To tell or not to tell?
Aug 17, 2002
Dear Michael Shernoff,
This may be a strange question, but here I go. I am unfortunate enough to have received 2 "false positive" elisa tests, which I suspect, are due to a flu vaccine that I took around the time of testing. I was later confirmed to be negative by 3 different doctors, including 1 Infectious Disease specialist and a bunch of tests, including pcr-dna, pcr-rna, cd4 count and a negative screening elisa test. However, my life and I have changed dramatically ever since the ordeal. I feel insecure and somehow "tainted" all the time. I lost all my interest in meeting/dating people for fear that I have to confront them with my "false positive" past. I feel that even a "false positive" hiv test will be enough for scaring any potential partner away from me. But at the same time, I do not want to date positive people because I am negative after all. I always feel that I need to be honest with people especially with something as serious as hiv, but at the same time I feel that it is not my fault after all but the "tests fault". So, do you think that I have a "moral obligation" to tell any potential romantic/sexual partner about my once false positive tests? Or should I simply tell them that I am negative? Am I being doomed forever? Any insight on this matter will be greatly greatly appreciated. By the way, I am a gay man.
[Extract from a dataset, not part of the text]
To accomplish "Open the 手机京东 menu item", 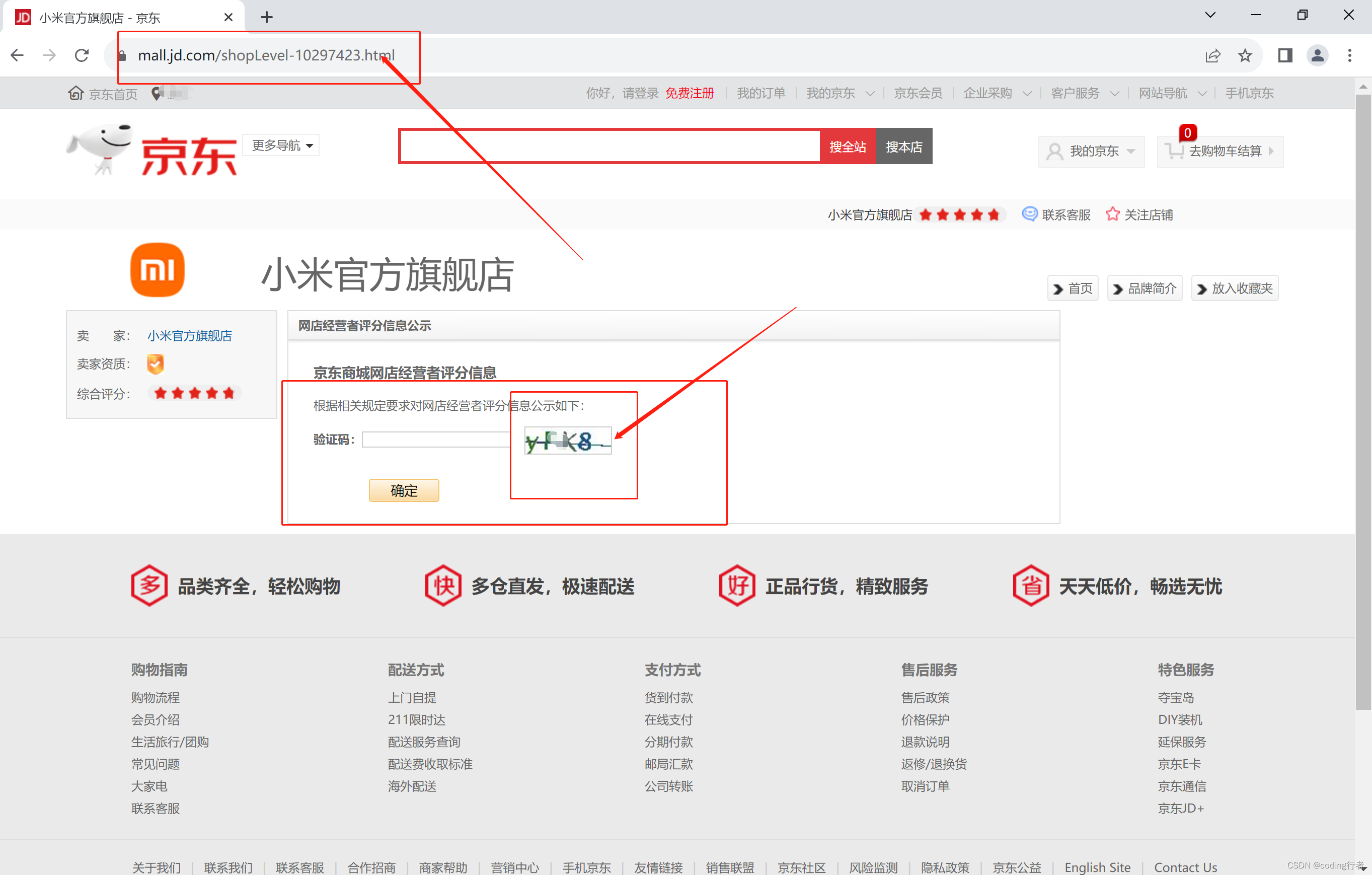I will pyautogui.click(x=1248, y=93).
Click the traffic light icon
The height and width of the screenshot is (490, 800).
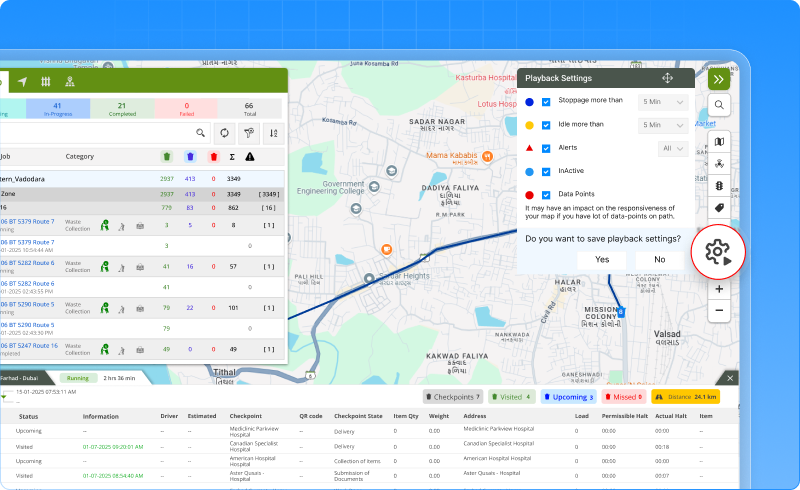[x=719, y=186]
Response from Mr. Shernoff
I am sorry but I really don't understand why you are wrestling with this at all. If you are negative you are negative and that is the end of the conversation. I can see that if you do ever get far along enough into a relationship that has become serious, that sharing the false positve story with a person as part of your history the way you talk about any other detail of your past life might be topic of conversation. But there is not moral imperative to have to tell anyone about this. It sounds like you are constructing reasons to keep yourself out of the dating arena.